Saved data entries:

____

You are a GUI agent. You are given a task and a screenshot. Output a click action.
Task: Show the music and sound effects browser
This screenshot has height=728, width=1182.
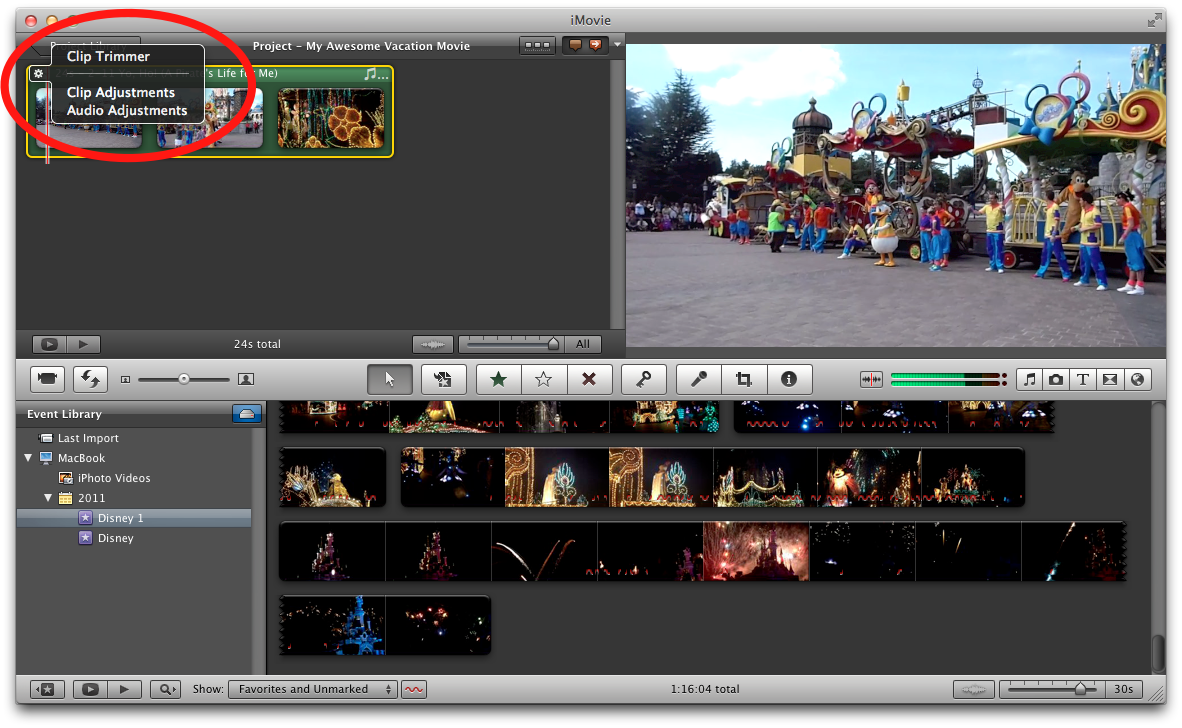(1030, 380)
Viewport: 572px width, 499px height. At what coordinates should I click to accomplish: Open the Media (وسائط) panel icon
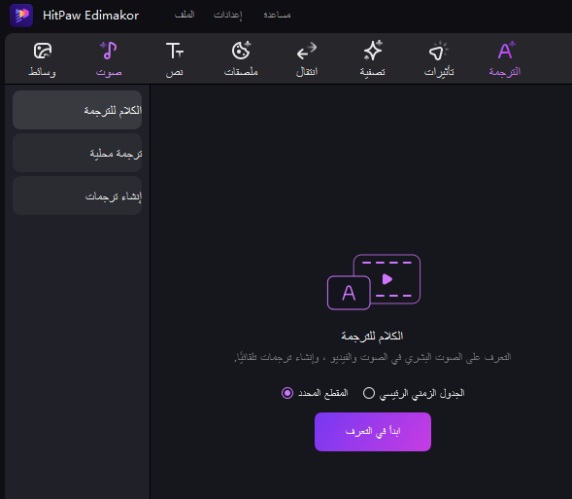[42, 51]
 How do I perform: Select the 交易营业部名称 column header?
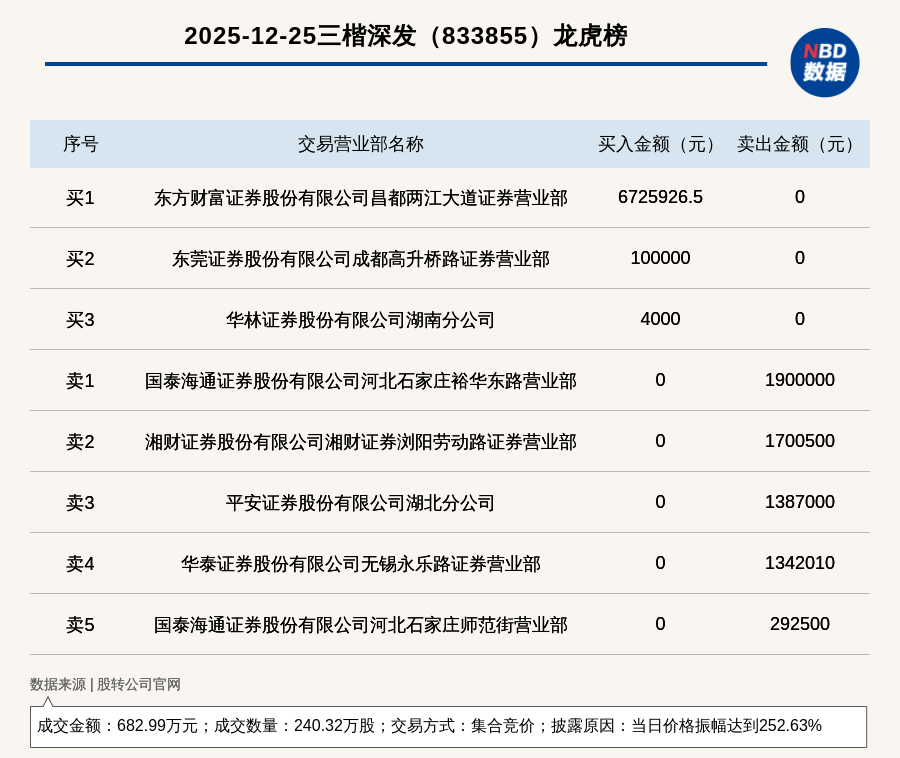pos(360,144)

____

● Assignment
In your copy, please omit the pictures and print every line of the records exactly.

● Solution to the exercise
You are a GUI agent. You are given a task and a screenshot. Output a click action.
Task: Show the music and sound effects browser
This screenshot has height=728, width=1182.
(1030, 380)
Viewport: 572px width, 499px height. At what coordinates should I click to accomplish: Open the Media (وسائط) panel icon
[42, 51]
 How do I perform: Select the 交易营业部名称 column header?
pos(360,144)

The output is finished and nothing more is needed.